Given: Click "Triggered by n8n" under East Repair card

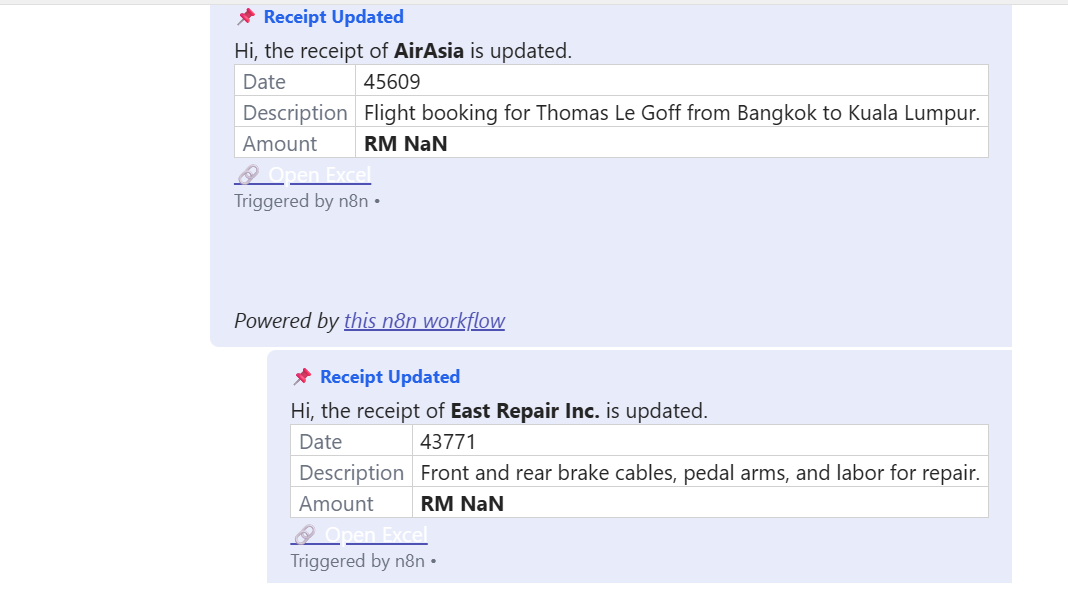Looking at the screenshot, I should [357, 561].
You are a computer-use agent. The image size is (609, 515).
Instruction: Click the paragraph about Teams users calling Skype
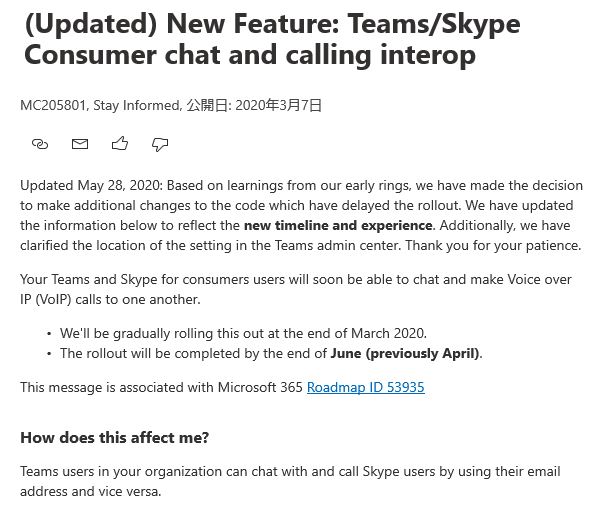[290, 481]
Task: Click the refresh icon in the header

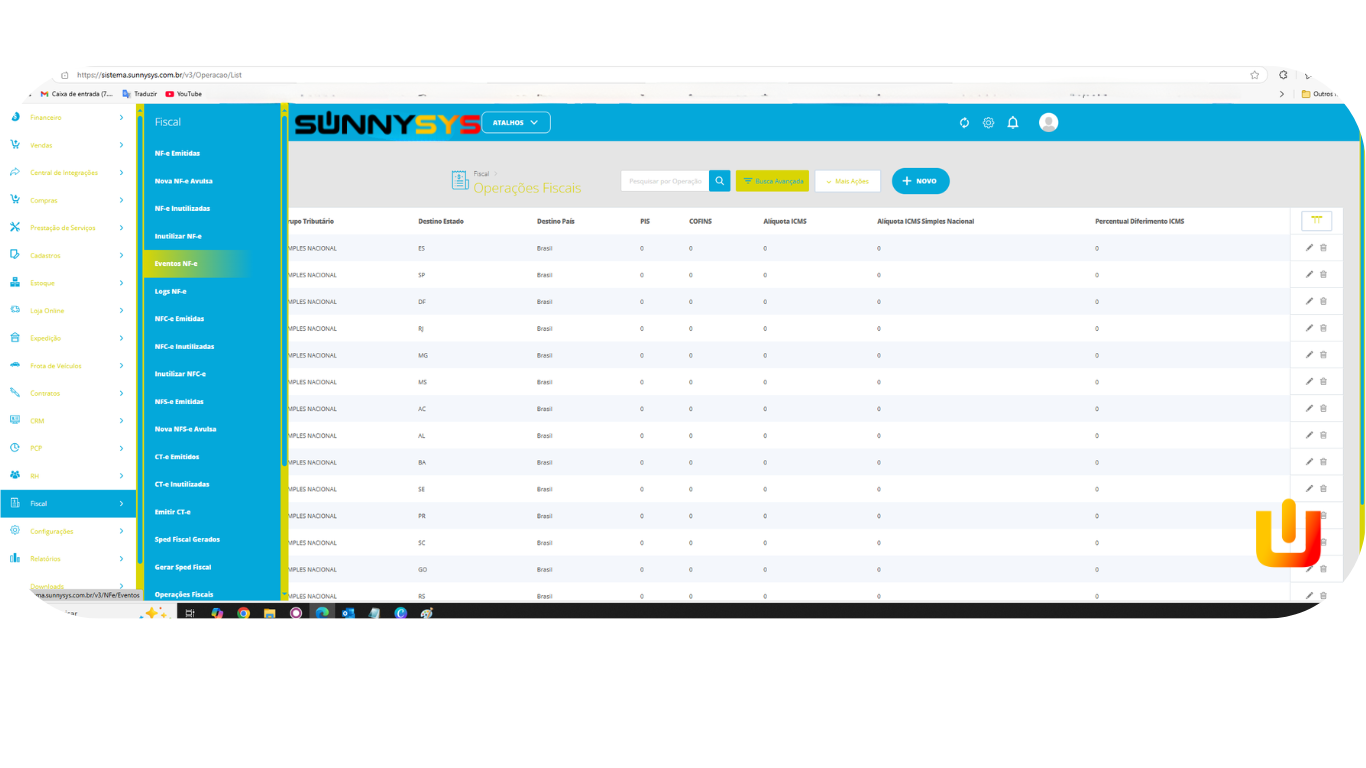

• • •

> **Task to complete**
Return the listing verbatim, pictures omitted.

> **Response to the task**
Given: Click "Triggered by n8n" under East Repair card

Looking at the screenshot, I should [357, 561].
You are a computer-use agent. The image size is (609, 515).
Instruction: Click the paragraph about Teams users calling Skype
[290, 481]
Task: Click the refresh icon in the header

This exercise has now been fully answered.